Stop Microwaving Your Sponges, Immediately
For years, we’ve been told by home-keeping experts that microwaving or boiling our sponges is a great, budget-friendly alternative to buying a new one right away. But apparently, all that disinfecting does is make smelly sponges smellier — and more bacteria-filled.
Stop Disinfecting Your Dirty Sponges
A new study from Scientific Reports, featured in the New York Times, has found that trying to disinfect your dirty sponge will only kill some of the bacteria on it, leaving the strongest, smelliest and potentially most pathogenic strains behind. Disinfecting it, it turns out, does not necessarily work.
Researchers found that microwaving a sponge, throwing it in the laundry or dishwasher, dousing it in vinegar, boiling it in a pot on the stove, and other popular sponge-cleaning solutions just create more of some of the most potentially pathogenic bacteria, like the Acinetobacter, Moraxella and Chryseobacterium species — or “massive colonization” on your sponges.
In the same density as human fecal matter.
The peer-reviewed epidemiology study on the (ever more trendy topic of the) microbiome was published in July, and was designed to stress and visualize the role of kitchen sponges as microbiological hot spots in the “built environment” of our homes and workplaces, where (at least in industrialized nations) we spend up to 90 percent of our lifetimes.
And according to the results, our kitchens — due largely to our used kitchen sponges — harbor more bacteria than our bathrooms.
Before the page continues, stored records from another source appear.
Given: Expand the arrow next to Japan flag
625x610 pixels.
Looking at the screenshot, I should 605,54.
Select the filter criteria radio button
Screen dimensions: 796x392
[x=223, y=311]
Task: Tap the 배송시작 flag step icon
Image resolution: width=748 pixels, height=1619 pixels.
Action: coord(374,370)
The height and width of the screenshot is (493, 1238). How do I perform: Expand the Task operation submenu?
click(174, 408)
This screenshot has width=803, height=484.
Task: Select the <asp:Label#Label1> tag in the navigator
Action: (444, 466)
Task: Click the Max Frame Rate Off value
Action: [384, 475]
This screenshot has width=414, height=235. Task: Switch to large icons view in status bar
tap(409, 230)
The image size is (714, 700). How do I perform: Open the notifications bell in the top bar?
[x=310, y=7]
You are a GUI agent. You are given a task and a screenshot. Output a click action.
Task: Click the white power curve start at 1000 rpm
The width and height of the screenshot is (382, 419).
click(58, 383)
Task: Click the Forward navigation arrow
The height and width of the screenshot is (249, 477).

Researchers found that popular sponge-cleaning methods can only reduce general bacteria up to 60 percent, while making the remaining bacteria stronger and more densely packed on our sponges.
The Number of Bacteria Living In Dirty Sponges
By looking at the DNA and RNA in samples from 14 used sponges that may be as dirty as the one sitting in your sink right now, Markus Egert, a microbiologist at the University of Furtwangen in Germany, and his team identified 362 different species of bacteria living within them. And the scientists were surprised to find how densely the microbes occupied such close quarters: About 82 billion bacteria were living in just a cubic inch of space.
“That’s the same density of bacteria you can find in human stool samples,” Dr. Egert told the New York Times “There are probably no other places on earth with such high bacterial densities.”
How Often Should You Replace Your Sponge
About once a week, according to news we reported back in March. Just skip the advice about disinfecting and go for broke with a brand new pack of scrubbers. One more area it’s now OK —actually, highly recommended — to #treatyoself.